| Sumber: Tribunnews.com |
Sepeda listrik Migo saat ini sangat ramai dibicarakan masyarakat. Bahkan Manajer Operasional Migo DKI Jakarta, Sukamdani, meminta pemerintah untuk segera menyelesaikan regulasi tentang sepeda listrik yang sedang digodok.
Hal ini sendiri menyusul pemberitaan mengenai sejumlah media yang menuduh Migo 'haram' untuk beroperasi di Jakarta.
"Secepatnya (regulasi) dibuat supaya kita sama-sama enak.
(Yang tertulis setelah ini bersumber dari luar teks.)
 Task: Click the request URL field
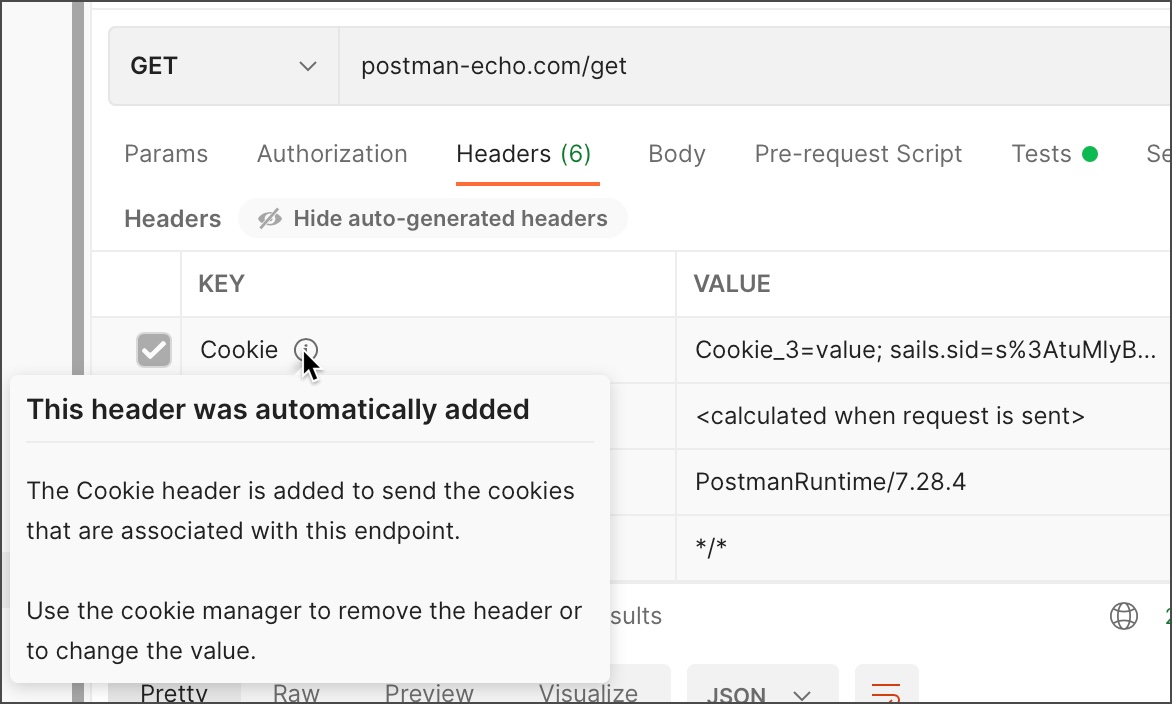click(x=750, y=67)
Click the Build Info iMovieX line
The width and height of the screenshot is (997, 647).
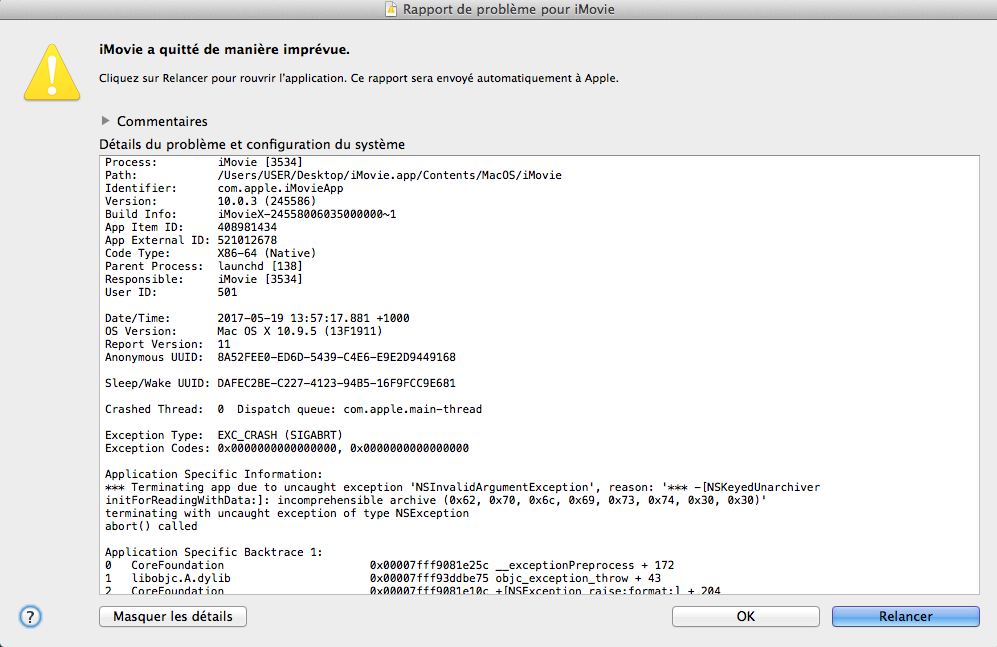[x=251, y=214]
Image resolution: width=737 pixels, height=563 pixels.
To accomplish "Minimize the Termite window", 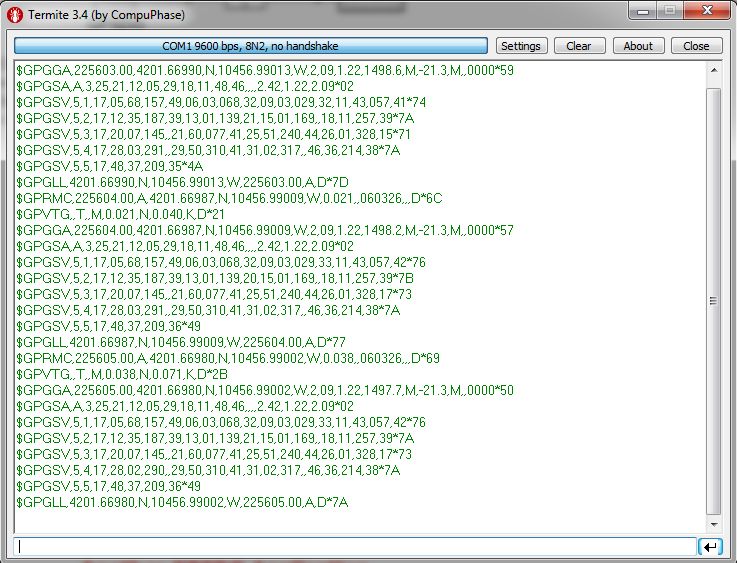I will [640, 12].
Jadi di jalanan juga enggak ada artikel yang bilang nanti Migo haram di jalan raya," ucapnya ketika ditemui AkuratOtomotif di Migo Ebike HQ, Kuningan, Jakarta Selatan, beberapa waktu lalu.
Sukamdani juga menyampaikan, pemerintah bakal menyelesaikan regulasi sepeda listrik pada pertengahan tahun 2019.
"Makanya, saya harapkan Migo ini punya regulasi yang jelas. Pemerintah bisa secepatnya membuat regulasi sehingga kita bisa tahu arah tujuannya itu Migo mau ke mana," tukas dia.
Terkait dengan isi regulasi, Sukamdani sangat berharap jika pemerintah bisa merinci dengan jelas poin-poin untuk mengkategorikan Migo. Bila kelak regulasi telah dibuat, pihaknya akan menerima semua keputusan dan mengikuti keputusan dari pemerintah, termasuk jika Migo dikategorikan motor listrik.
Bahkan ia menyatakan akan tetap mengikuti aturan serta syarat yang ditetapkan pemerintah.
Migo tidak ingin kasus LRT-MRT terulang. Lamanya proses penerapan inovasi baru lantaran regulasi yang belum selesai, LRT-MRT mangkrak alias belum bisa beroperasi.
"Orang negara lain udah punya kita belum. Nah, dengan Migo ini, kami ingin Indonesia punya duluan. Jadi kita enggak ketinggalan," cetus Sukamdani.